WHAT NEEDS TO BE DONE — Format the records from the line containing "Where should I" through the line containing "I will coord(149,9).", inclusive, as a numbered list, leaving out blank lines.

DATA PROVIDED —
▽

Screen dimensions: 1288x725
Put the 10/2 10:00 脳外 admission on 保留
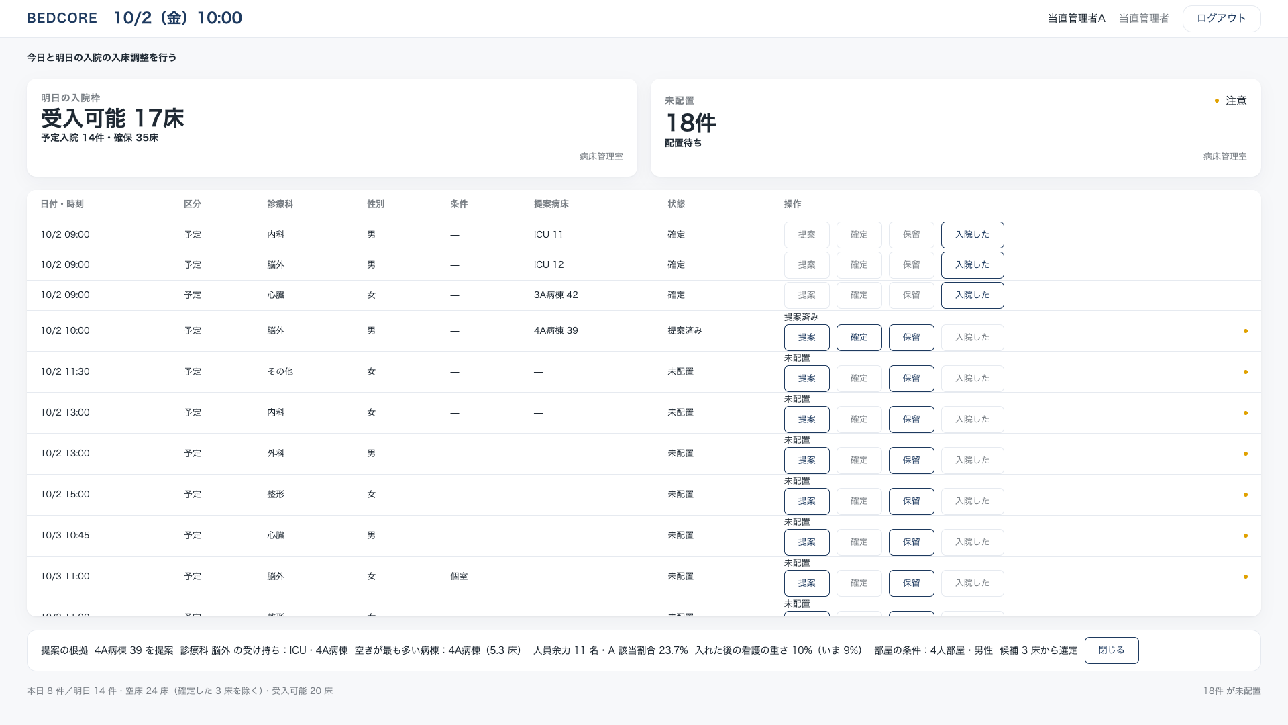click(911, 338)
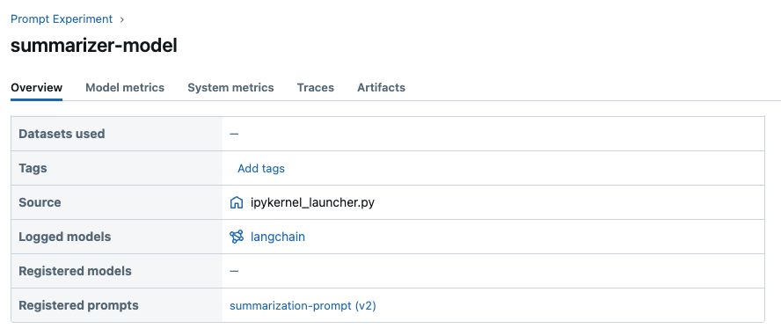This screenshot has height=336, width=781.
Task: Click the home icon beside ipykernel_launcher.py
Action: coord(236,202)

△
▽

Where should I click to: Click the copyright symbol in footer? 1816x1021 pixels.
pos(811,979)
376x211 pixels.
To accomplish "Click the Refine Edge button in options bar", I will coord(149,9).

△
▽

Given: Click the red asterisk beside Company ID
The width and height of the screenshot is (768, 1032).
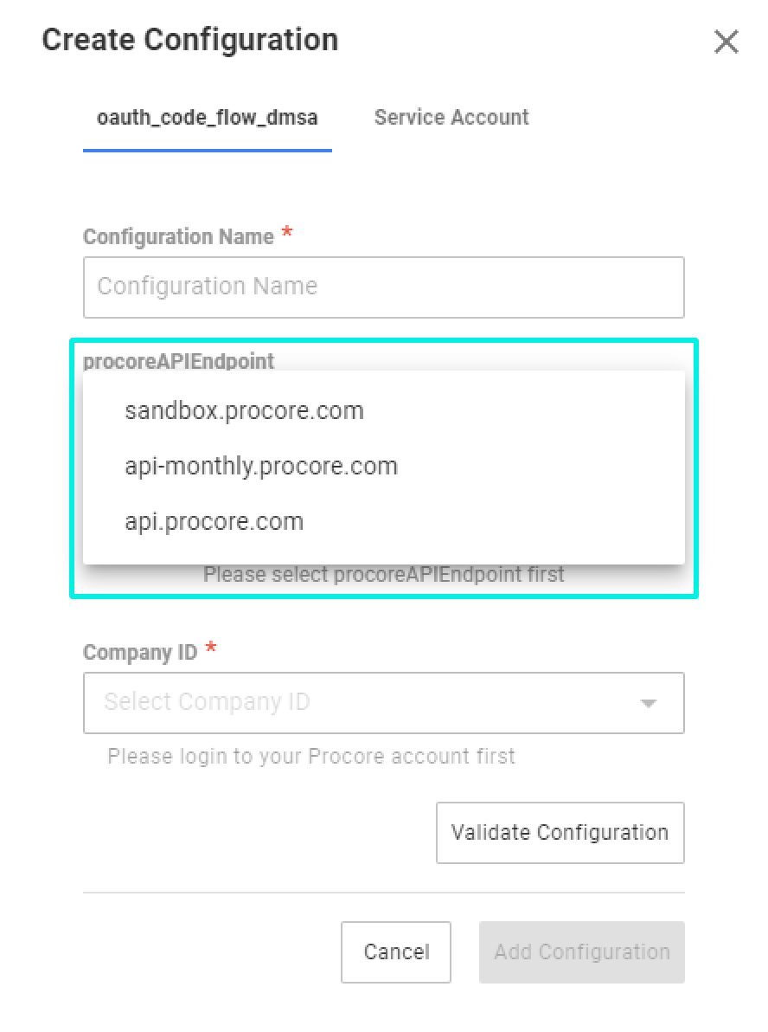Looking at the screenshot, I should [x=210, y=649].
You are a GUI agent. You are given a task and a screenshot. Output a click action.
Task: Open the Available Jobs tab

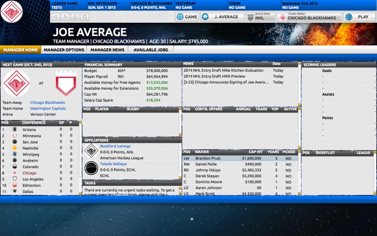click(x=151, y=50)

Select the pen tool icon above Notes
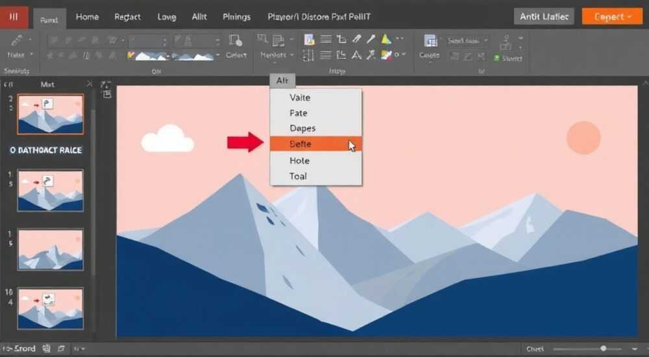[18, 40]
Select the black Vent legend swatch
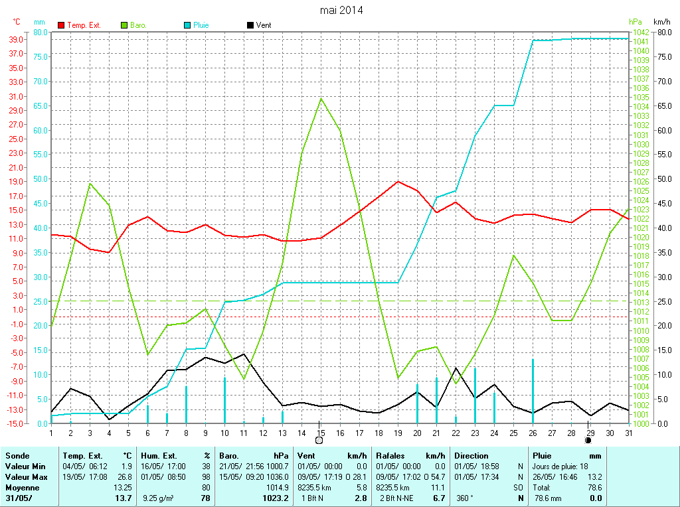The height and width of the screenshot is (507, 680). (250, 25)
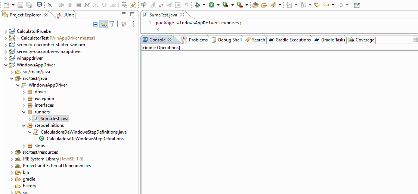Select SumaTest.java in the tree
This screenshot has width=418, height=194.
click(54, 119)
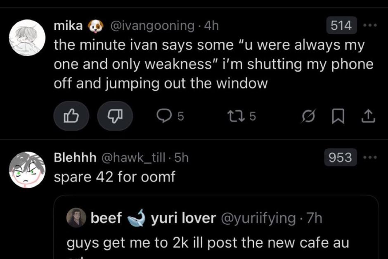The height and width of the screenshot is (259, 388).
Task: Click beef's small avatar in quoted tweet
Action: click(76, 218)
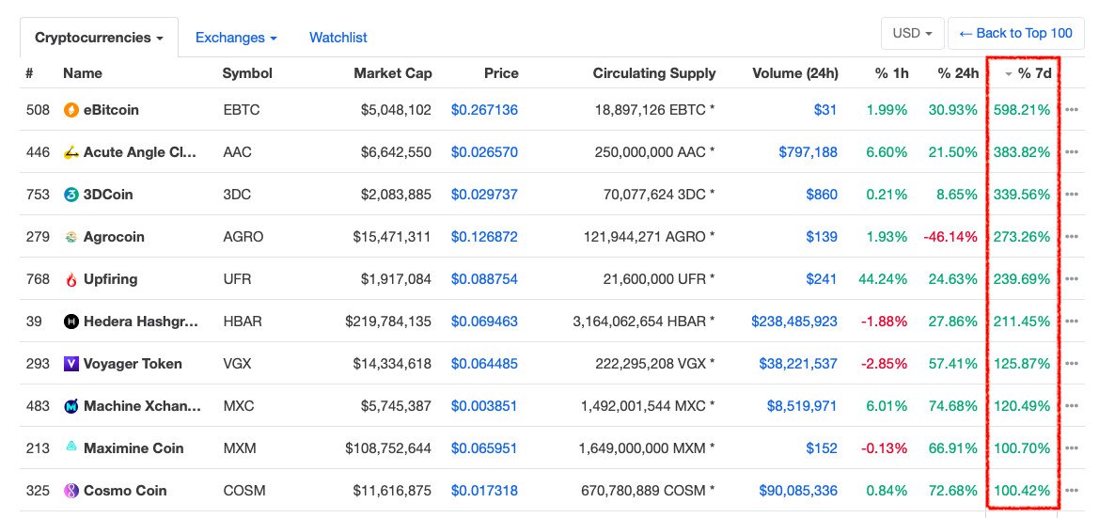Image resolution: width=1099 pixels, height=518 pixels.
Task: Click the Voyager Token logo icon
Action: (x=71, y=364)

△

ANSWER TO THE PROBLEM —
1. Where should I click to: Click the copyright symbol in footer? 1816x1021 pixels.
2. pos(811,979)
3. 376x211 pixels.
4. To accomplish "Click the Refine Edge button in options bar", I will coord(149,9).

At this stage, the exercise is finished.